(Excerpted records begins)
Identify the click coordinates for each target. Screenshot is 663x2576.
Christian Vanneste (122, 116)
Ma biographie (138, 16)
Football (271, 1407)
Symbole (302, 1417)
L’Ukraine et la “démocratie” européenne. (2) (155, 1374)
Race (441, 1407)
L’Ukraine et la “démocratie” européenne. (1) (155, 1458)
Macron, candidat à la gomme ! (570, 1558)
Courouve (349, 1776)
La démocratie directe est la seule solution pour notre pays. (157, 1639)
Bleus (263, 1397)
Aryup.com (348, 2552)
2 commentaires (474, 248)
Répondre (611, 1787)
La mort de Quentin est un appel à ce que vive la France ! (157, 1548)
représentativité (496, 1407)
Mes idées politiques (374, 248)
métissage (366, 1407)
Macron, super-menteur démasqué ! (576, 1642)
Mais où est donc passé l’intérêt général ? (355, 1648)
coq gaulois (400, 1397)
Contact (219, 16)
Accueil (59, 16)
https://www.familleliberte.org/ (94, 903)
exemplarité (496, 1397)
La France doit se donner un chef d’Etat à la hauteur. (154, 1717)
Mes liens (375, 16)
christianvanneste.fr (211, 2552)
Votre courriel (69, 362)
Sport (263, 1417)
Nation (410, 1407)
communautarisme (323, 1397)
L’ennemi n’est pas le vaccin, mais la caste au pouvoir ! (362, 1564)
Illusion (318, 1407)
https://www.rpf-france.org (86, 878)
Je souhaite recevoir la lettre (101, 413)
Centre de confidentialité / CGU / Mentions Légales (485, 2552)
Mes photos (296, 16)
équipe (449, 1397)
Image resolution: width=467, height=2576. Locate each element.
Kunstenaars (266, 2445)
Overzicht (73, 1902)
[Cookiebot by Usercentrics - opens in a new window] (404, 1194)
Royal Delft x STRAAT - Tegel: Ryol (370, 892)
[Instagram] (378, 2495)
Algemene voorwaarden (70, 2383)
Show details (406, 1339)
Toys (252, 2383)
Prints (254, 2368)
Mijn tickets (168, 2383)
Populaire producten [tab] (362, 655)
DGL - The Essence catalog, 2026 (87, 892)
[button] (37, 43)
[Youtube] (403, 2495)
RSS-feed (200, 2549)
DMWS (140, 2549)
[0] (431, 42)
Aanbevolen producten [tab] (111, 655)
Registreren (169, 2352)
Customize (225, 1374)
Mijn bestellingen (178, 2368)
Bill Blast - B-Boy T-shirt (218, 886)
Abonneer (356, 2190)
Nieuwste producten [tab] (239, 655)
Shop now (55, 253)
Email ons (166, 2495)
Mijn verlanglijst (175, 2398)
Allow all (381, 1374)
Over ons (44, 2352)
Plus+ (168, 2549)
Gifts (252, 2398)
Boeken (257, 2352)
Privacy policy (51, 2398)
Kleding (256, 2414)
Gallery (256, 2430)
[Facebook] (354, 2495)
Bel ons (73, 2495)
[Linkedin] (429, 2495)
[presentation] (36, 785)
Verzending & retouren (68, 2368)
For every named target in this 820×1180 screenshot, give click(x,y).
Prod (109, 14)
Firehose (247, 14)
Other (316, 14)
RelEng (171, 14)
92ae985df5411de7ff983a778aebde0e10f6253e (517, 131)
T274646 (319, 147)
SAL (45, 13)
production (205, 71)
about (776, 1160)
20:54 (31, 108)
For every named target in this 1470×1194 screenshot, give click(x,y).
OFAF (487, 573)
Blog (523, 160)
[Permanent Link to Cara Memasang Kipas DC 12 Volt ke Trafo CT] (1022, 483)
(Excerpted records ends)
▶ **Problem statement**
Lines containing the word "each" are to be located in the entries and copied.

▶ **Task solution**
Identify the click coordinates for each target. Screenshot is 663x2576.
Image resolution: width=467, height=2576. Locate each element.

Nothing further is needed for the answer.